Boosting Photoelectrochemical Ethanol Evolution on Reduced Graphene Oxide Functionalized Photocathode

Herein, a reduced graphene oxide (rGO) functionalized photocathode is studied for selective production of solar liquid fuels depending on dark and solar light illumination condition. rGO functionalized photocathode with p–n junction at the core–shell interface of ZnO@ZnTe is prepared with a three‐step synthetic process. Preparation of ZnO nanorod, formation of ZnTe on ZnO nanorod by anion‐exchange and then, finally, rGO layers are functionalized on the surface of ZnO@ZnTe photocathode. The photoelectrochemical (PEC) system of BiVO4∥KHCO3∥ZnO@ZnTe@rGO combination is introduced for selective solar liquid fuel production by CO2 reduction reaction (CO2RR). Functionalization of rGO layers on photocathode enables the multi‐electron shuttling function for the enhanced charge transfer efficiency due to its large charge capacitance, which results in producing liquid fuels such as HCHO and EtOH selectively as solar liquid fuels.

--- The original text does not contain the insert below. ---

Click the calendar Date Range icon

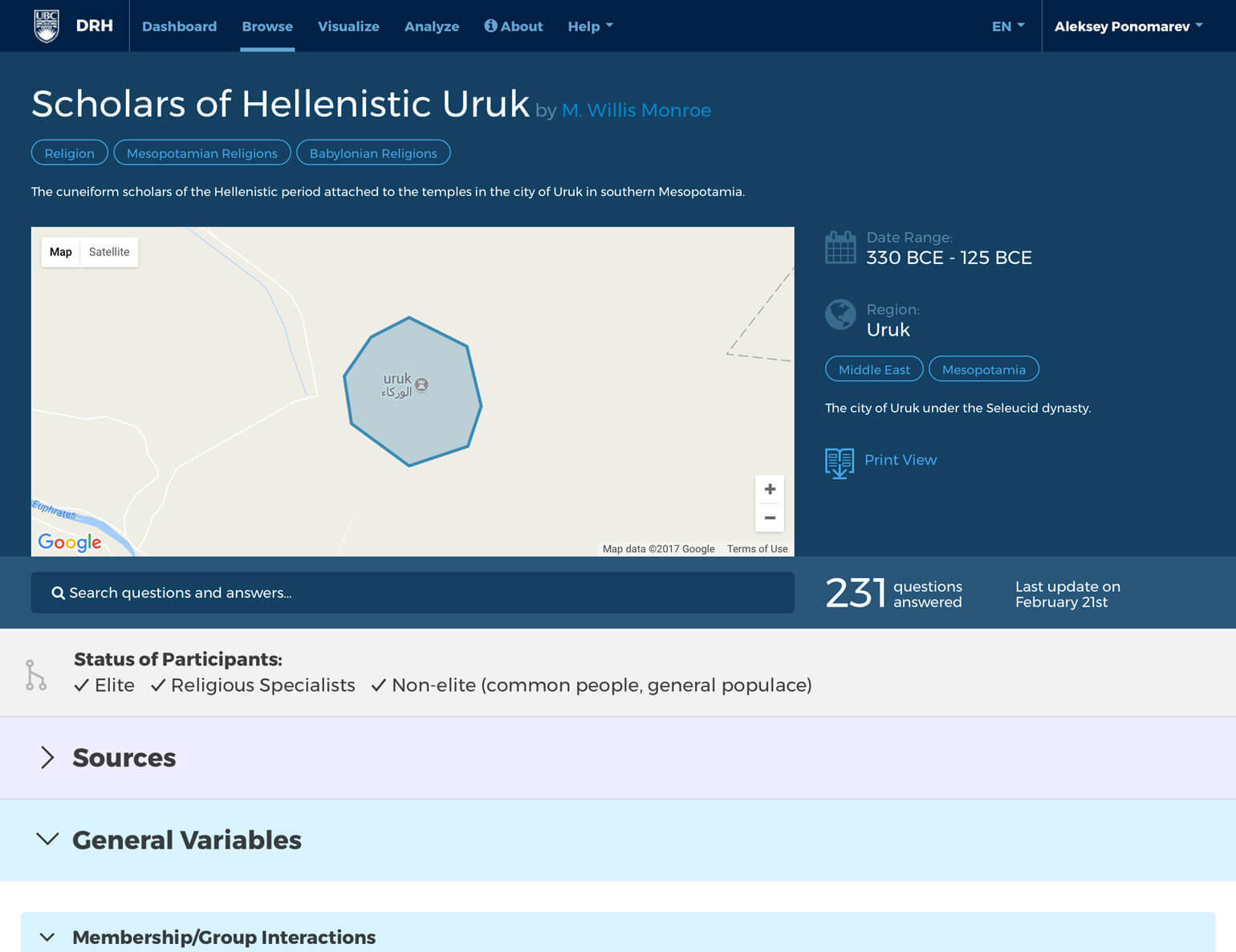(840, 247)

These results in this work clearly demonstrate a possibility of solar liquid fuel product selectivity by PEC CO2RR. Photo‐electrochemical CO2 conversion into useful products such as formaldehyde and ethanol is demonstrated in this work by using reduced graphene oxide (rGO) functionalized ZnO@ZnTe photocathode. Selective product formation is a challenging task, and it is controlled by an electron transfer process with and without rGO for EtOH and HCHO, respectively. These results help to understand the fundamentals behind product selectivity for the CO2 reduction reaction.